II. For the purposes of domestic government the Federal authority is now, in ordinary times, sufficiently strong. However, as was remarked in last chapter, there have been occasions when the resistance of even a single State disclosed its weakness. Had a man less vigorous than Jackson occupied the presidential chair in 1832, South Carolina would probably have prevailed against the Union. In the Kansas troubles of 1855-56 the national executive played a sorry part; and even in the resolute hands of President Grant it was hampered in the re-establishment of order in the reconquered southern States by the rights which the Federal Constitution secured to those States. The only general conclusion on this point which can be drawn from history is that while the central government is likely to find less and less difficulty in enforcing its will against a State or disobedient subjects, because the prestige of its success in the Civil War has strengthened it, and the facilities of communication make the raising and moving of troops more easy, nevertheless recalcitrant States, or groups of States, still enjoy certain advantages for resistance, advantages due partly to their legal position, partly to their local sentiment, which rebels might not have in unified countries like England, France, or Italy.

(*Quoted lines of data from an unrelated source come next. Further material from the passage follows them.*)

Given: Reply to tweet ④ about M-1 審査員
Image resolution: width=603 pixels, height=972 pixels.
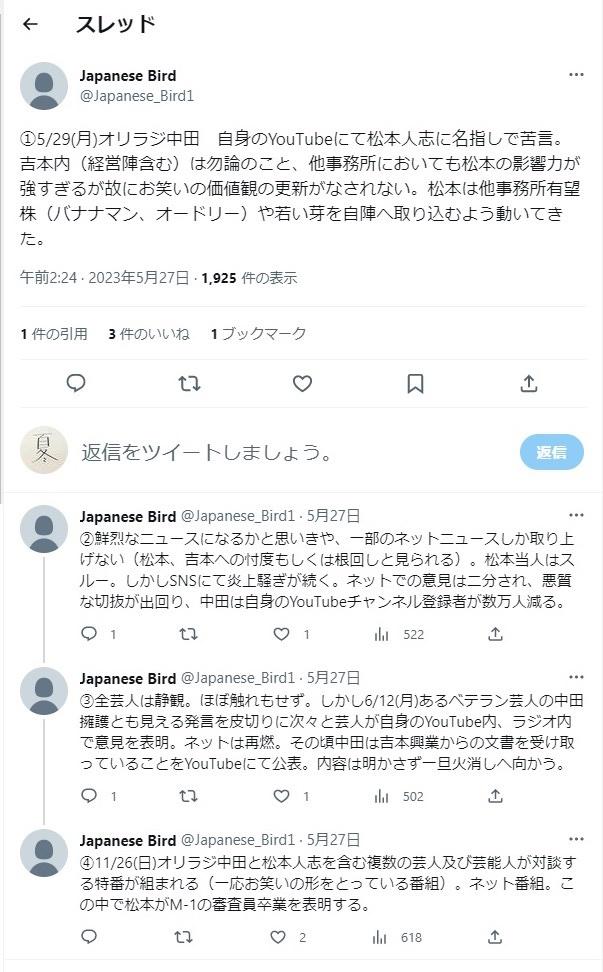Looking at the screenshot, I should tap(89, 937).
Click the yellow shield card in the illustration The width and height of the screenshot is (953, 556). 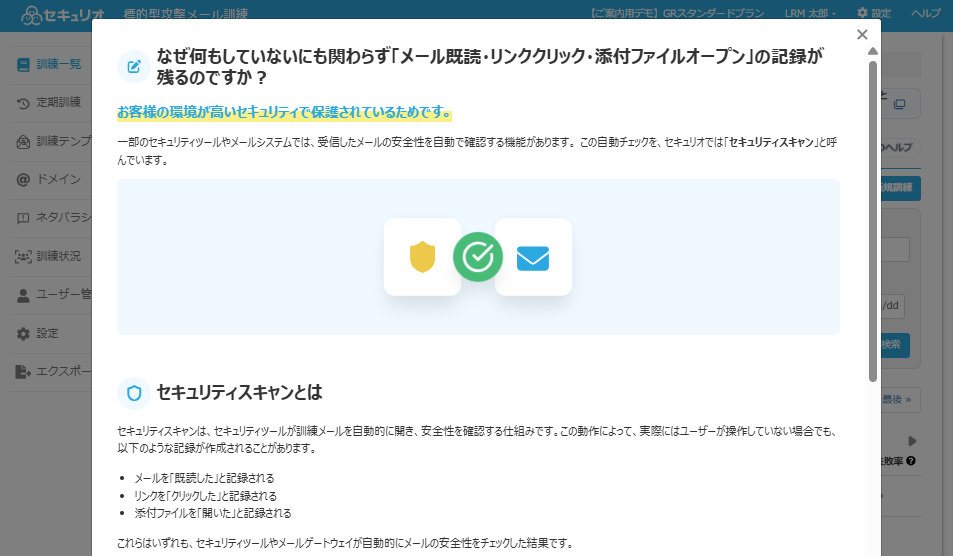click(422, 257)
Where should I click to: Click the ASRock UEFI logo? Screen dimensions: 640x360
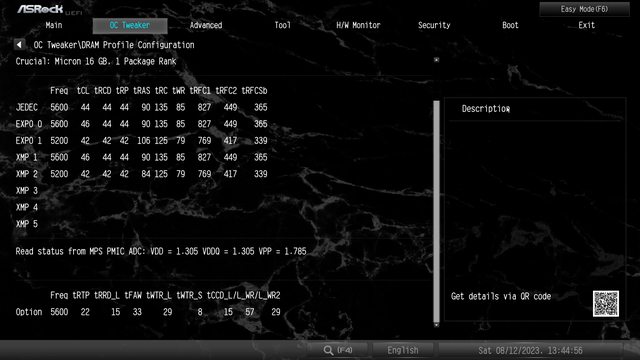[x=49, y=9]
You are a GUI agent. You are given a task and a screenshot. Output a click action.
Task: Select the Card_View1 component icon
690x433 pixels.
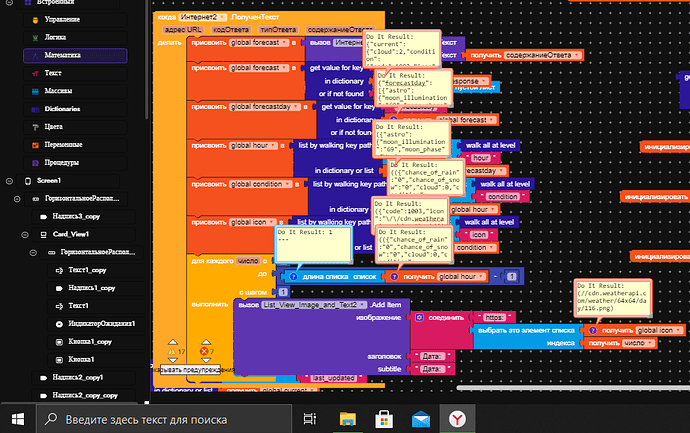point(44,235)
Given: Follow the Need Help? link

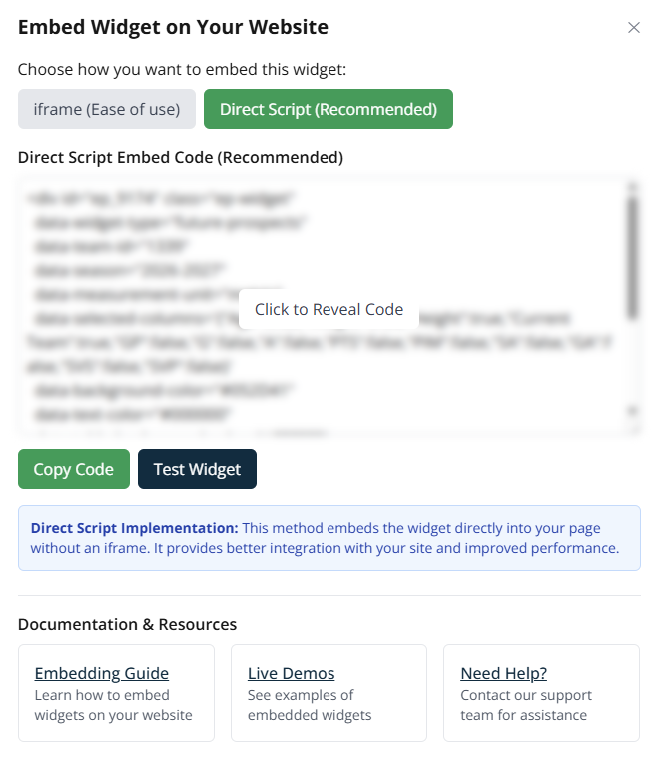Looking at the screenshot, I should pyautogui.click(x=503, y=673).
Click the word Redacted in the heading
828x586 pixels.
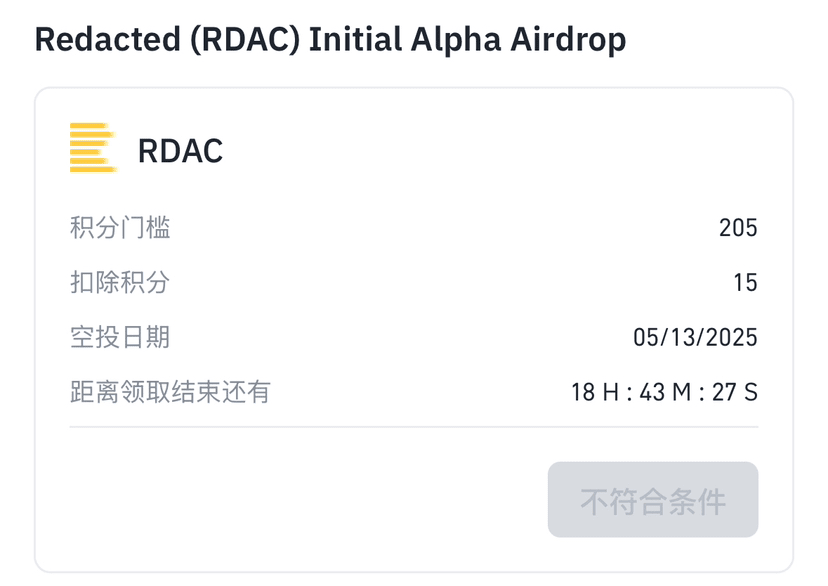coord(108,40)
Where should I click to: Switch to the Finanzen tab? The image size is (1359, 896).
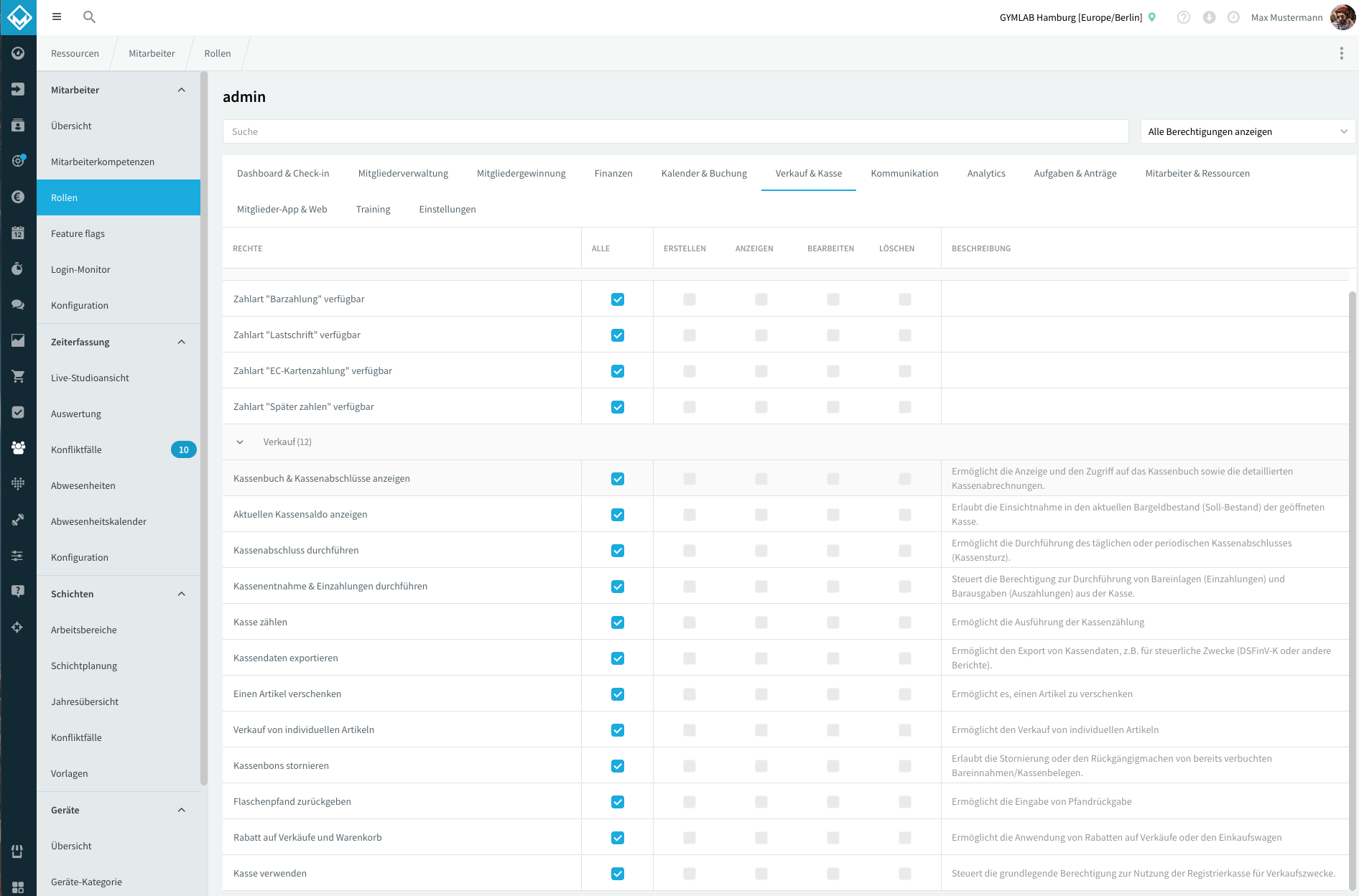pyautogui.click(x=613, y=173)
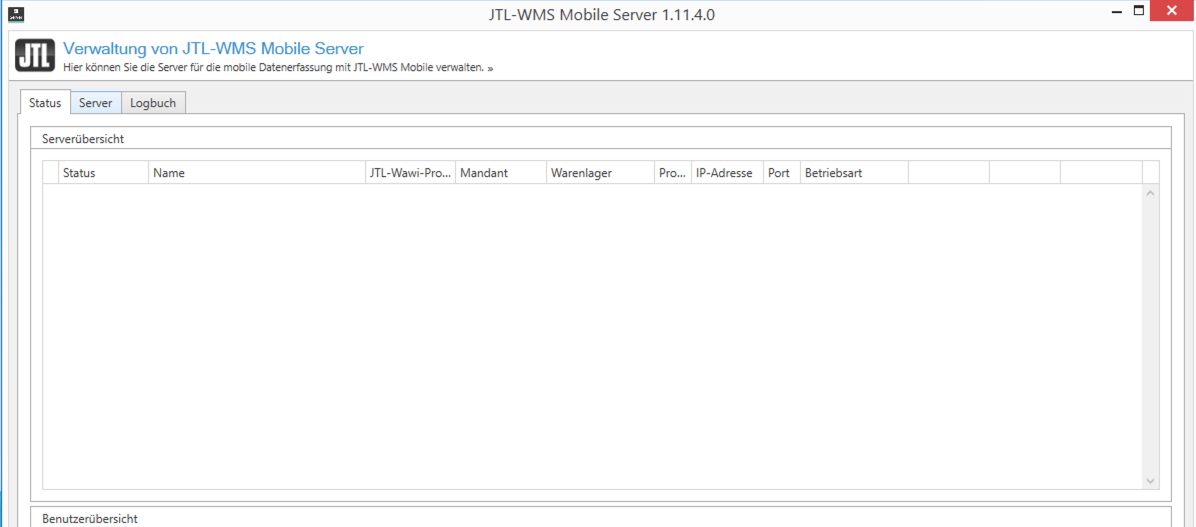The image size is (1196, 527).
Task: Click the app icon in the title bar
Action: coord(16,14)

III. Everybody knows that it was the Federal system and the doctrine of State sovereignty grounded thereon, and not expressly excluded, though certainly not recognized, by the Constitution, which led to the secession of 1861, and gave European powers a plausible ground for recognizing the insurgent minority as belligerents. Nothing seems now less probable than another secession, not merely because the supposed legal basis for it has been abandoned, and because the advantages of continued union are more obvious than ever before, but because the precedent of the victory won by the North will discourage like attempts in the future.[1] This is so strongly felt that it has not even been thought worth while to add to the Constitution an amendment negativing the right to secede. The doctrine of the legal indestructibility of the Union is now

  1. The Roman Catholic cantons of Switzerland (or rather the majority of them) formed a separate league (the so-called Sonderbund) which it needed the war of 1847 to put down. And the effect of that war was, as in the parallel case of America, to tighten the Federal bond for the future.